▶ _Provided data_
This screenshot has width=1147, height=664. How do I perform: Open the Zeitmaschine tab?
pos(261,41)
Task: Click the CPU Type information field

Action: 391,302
==
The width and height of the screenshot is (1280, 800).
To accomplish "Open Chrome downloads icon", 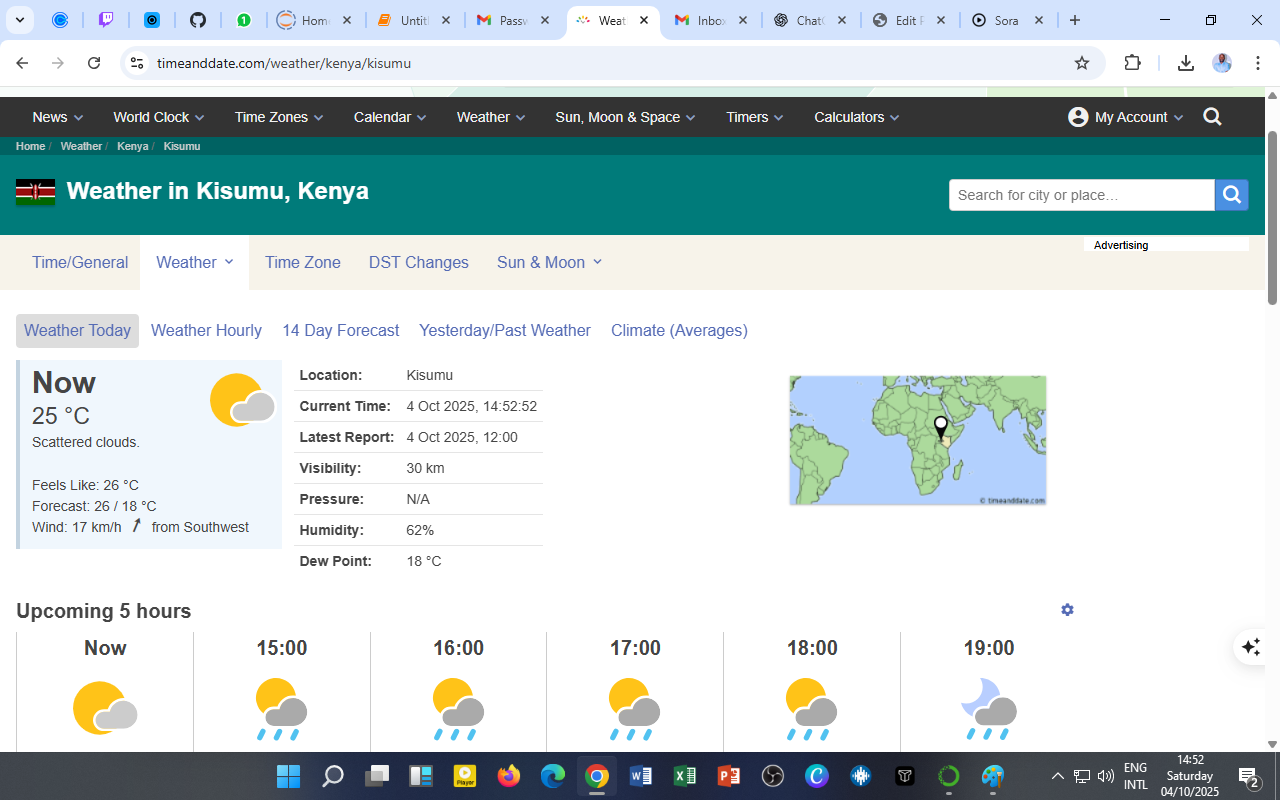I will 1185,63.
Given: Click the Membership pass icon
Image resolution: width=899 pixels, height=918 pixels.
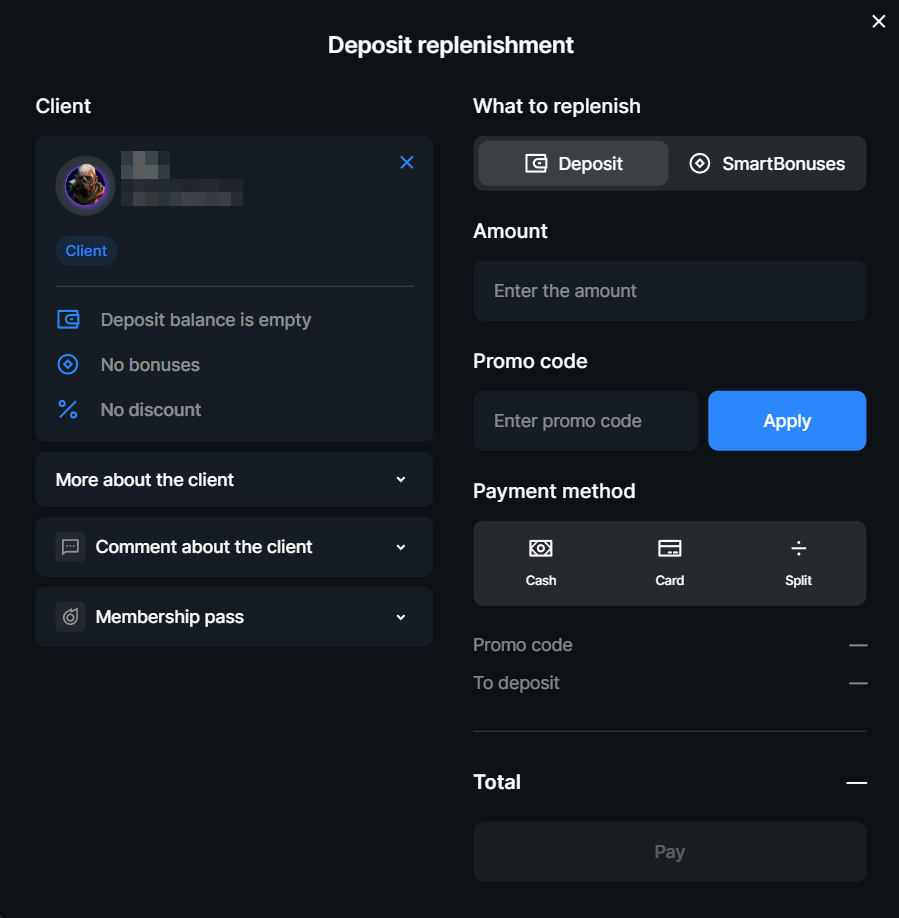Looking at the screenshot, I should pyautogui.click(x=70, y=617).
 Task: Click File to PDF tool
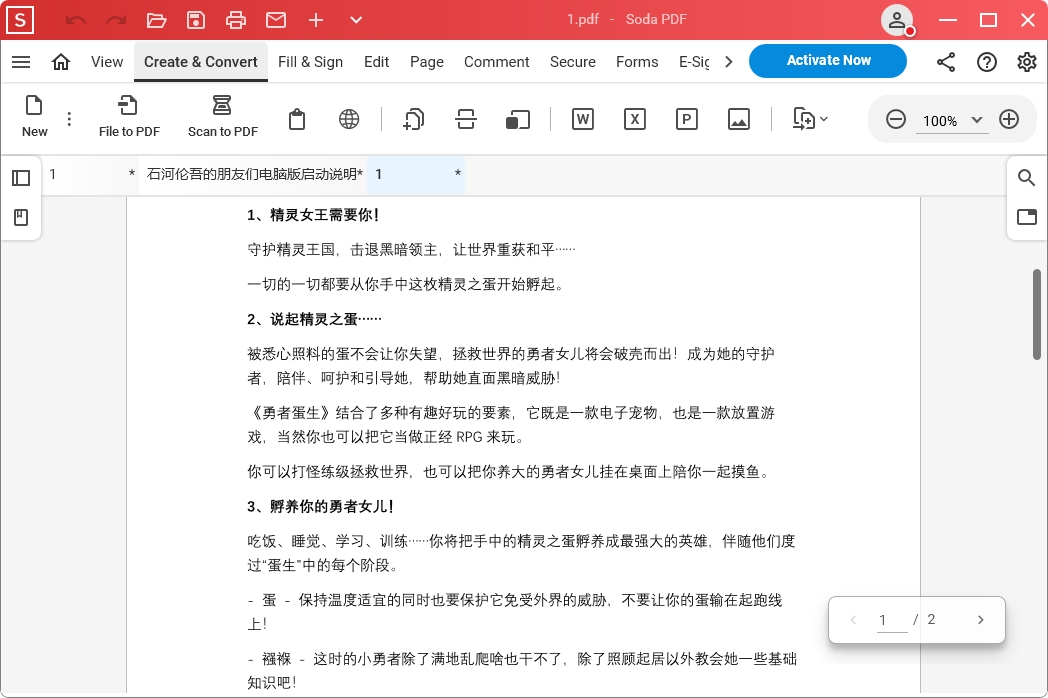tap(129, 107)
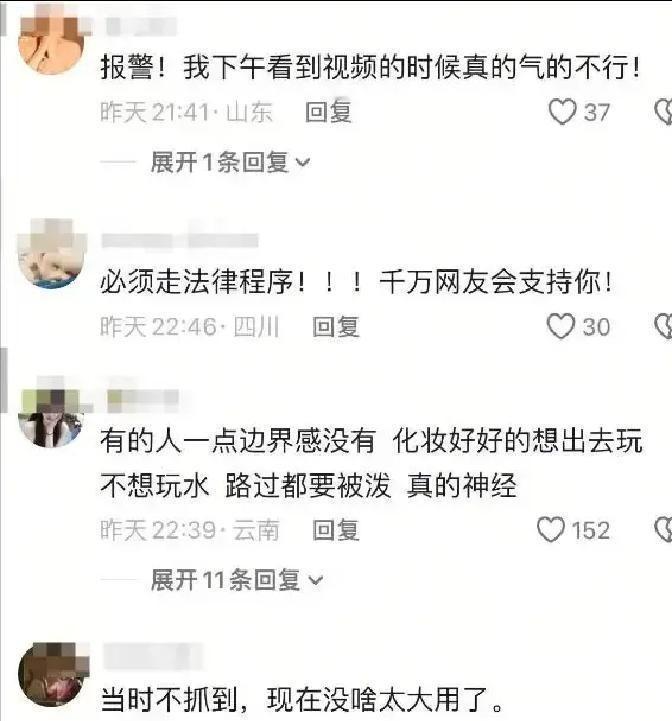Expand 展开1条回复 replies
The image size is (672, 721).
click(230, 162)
...
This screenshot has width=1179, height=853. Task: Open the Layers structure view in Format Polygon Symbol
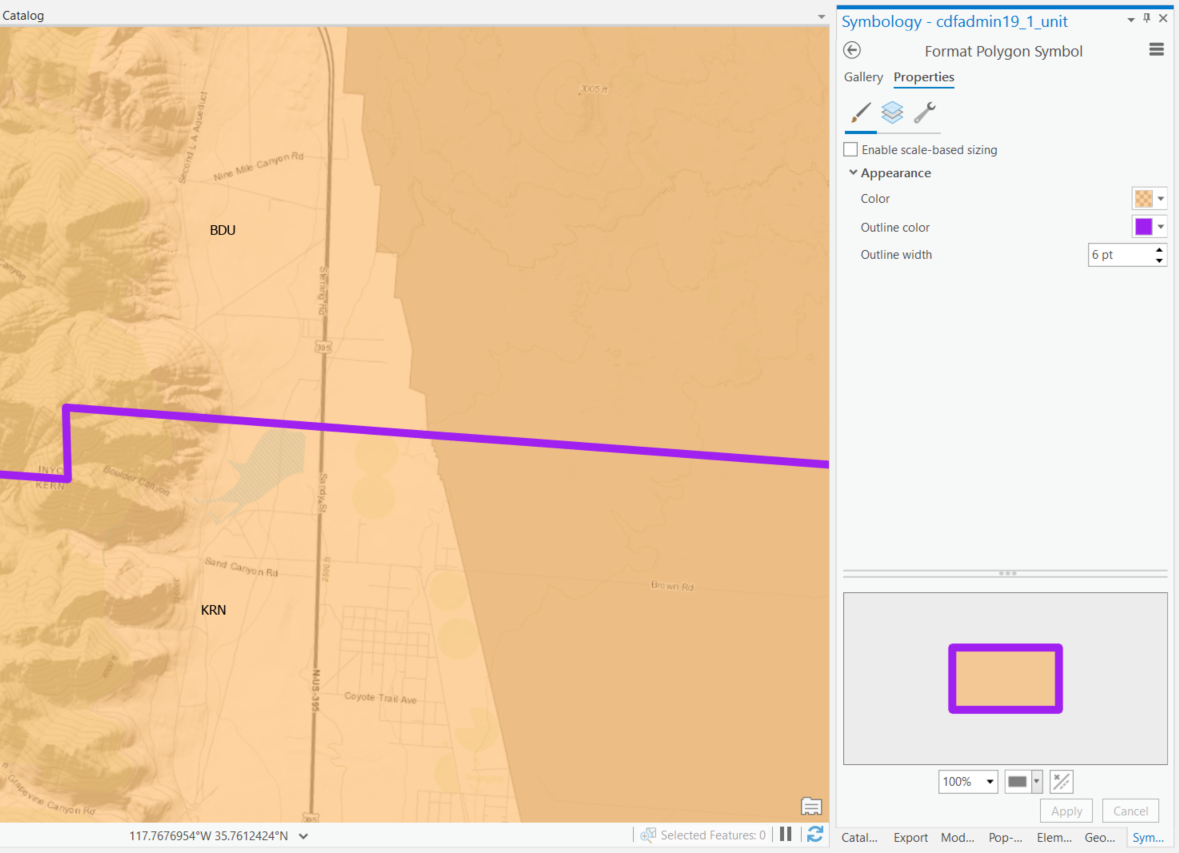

▶ _Aim_
Rewrite as a numbered list every line from the one containing "This screenshot has width=1147, height=664." down to the one containing "Action: 391,302", both included, omitting blank lines.

▶ _Response to the exercise_
1. This screenshot has width=1147, height=664. How do I perform: Open the Zeitmaschine tab?
2. pos(261,41)
3. Task: Click the CPU Type information field
4. Action: 391,302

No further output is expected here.